Data Sources & Coverage
ra-mcp connects to several Riksarkivet APIs:
| API | Endpoint | Purpose |
|---|---|---|
| Search API | data.riksarkivet.se/api/records |
Full-text search across transcribed documents |
| ALTO XML | sok.riksarkivet.se/dokument/alto |
Structured page transcriptions with text coordinates |
| IIIF | lbiiif.riksarkivet.se |
High-resolution document images and collection manifests |
| OAI-PMH | oai-pmh.riksarkivet.se/OAI |
Document metadata and collection structure |
| Bildvisaren | sok.riksarkivet.se/bildvisning |
Interactive image viewer (links provided in results) |
All data comes from the Riksarkivet Data Platform, which hosts AI-transcribed materials from the Swedish National Archives.

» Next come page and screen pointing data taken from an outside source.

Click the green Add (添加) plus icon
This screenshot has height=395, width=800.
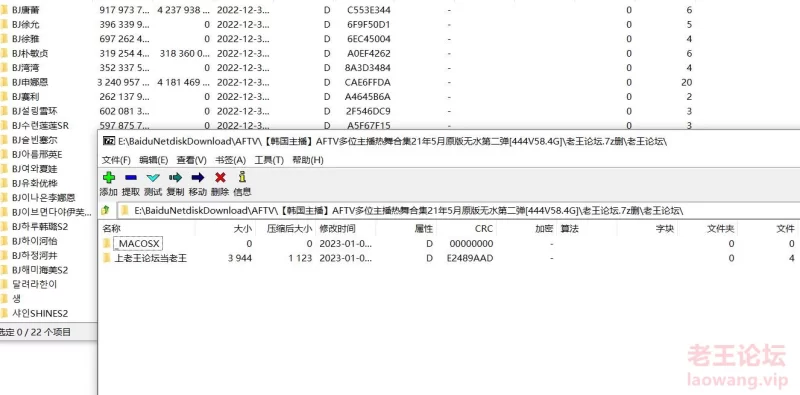point(109,178)
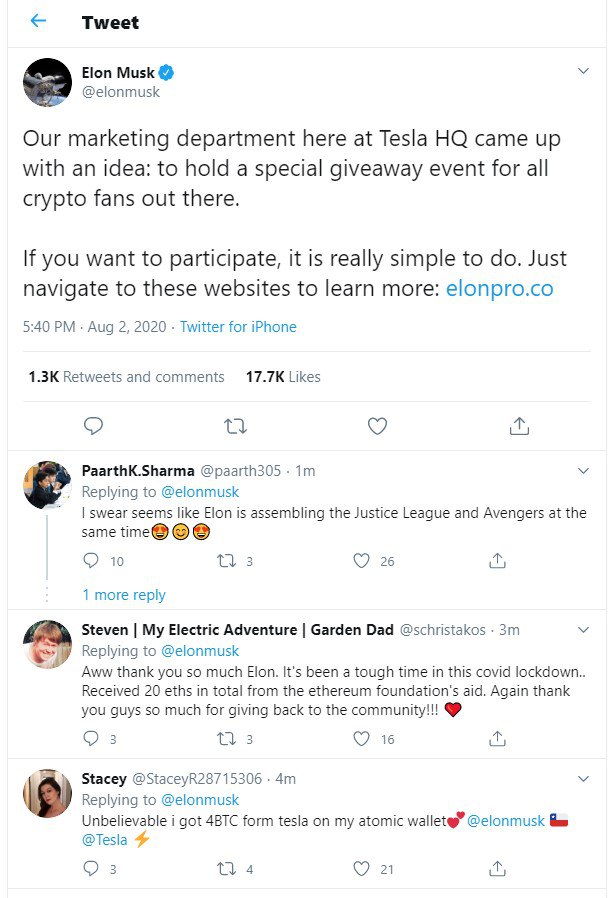
Task: Go back using the arrow icon
Action: [x=38, y=21]
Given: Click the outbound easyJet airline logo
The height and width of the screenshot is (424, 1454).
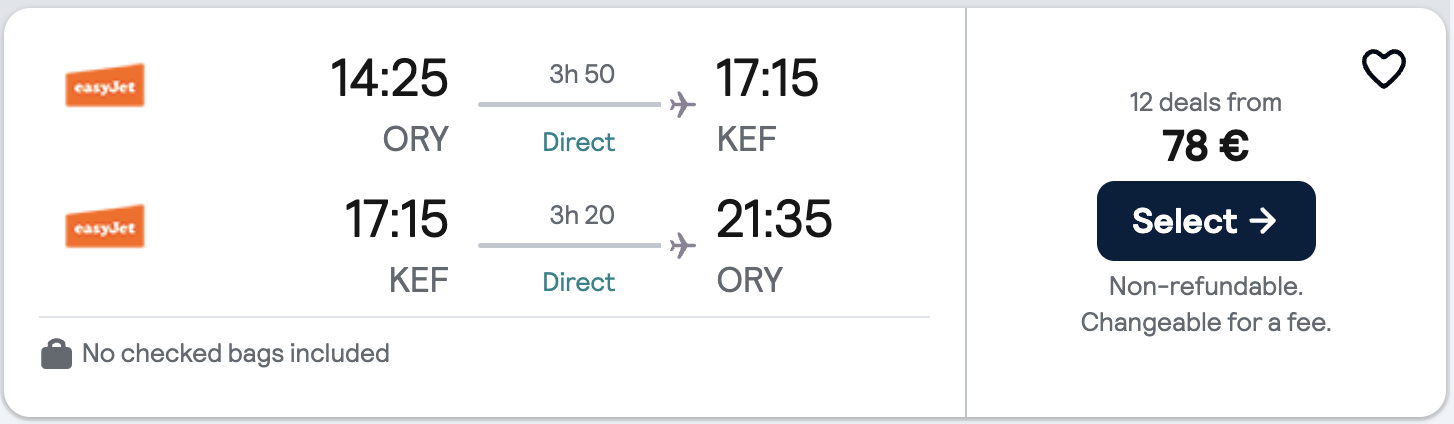Looking at the screenshot, I should 105,90.
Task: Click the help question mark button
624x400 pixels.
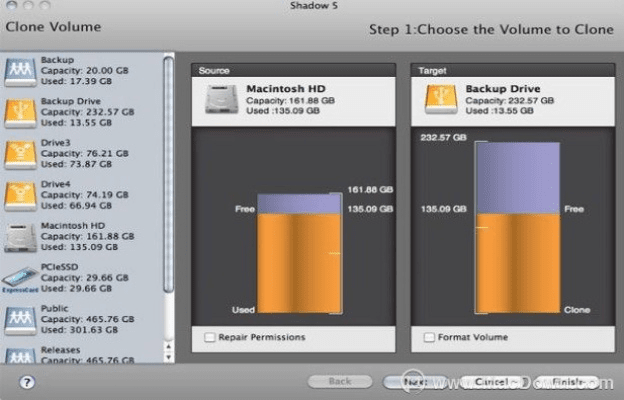Action: click(27, 382)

Additional resources: Förvaltningshistorik (semantic search, experimental), HTRflow (handwritten text recognition).
Archive Coverage
The archive has three access tiers — not all materials are searchable the same way:
| Tier | Tool | Coverage |
|---|---|---|
| Metadata catalog | search_metadata |
2M+ records — titles, names, places, dates |
| Digitised images | browse_document (links) |
~73M pages viewable via bildvisaren |
| AI-transcribed text | search_transcribed |
~1.6M pages — currently court records (hovrätt, trolldomskommissionen, poliskammare, magistrat) from 17th-18th centuries |
Church records, estate inventories, and military records are typically cataloged and often digitised, but NOT AI-transcribed.
Transcription Quality
The AI-transcribed text was produced by HTR (Handwritten Text Recognition) and OCR models. These transcriptions are not perfect — they contain recognition errors including misread characters, merged or split words, and garbled passages, especially in older or damaged documents.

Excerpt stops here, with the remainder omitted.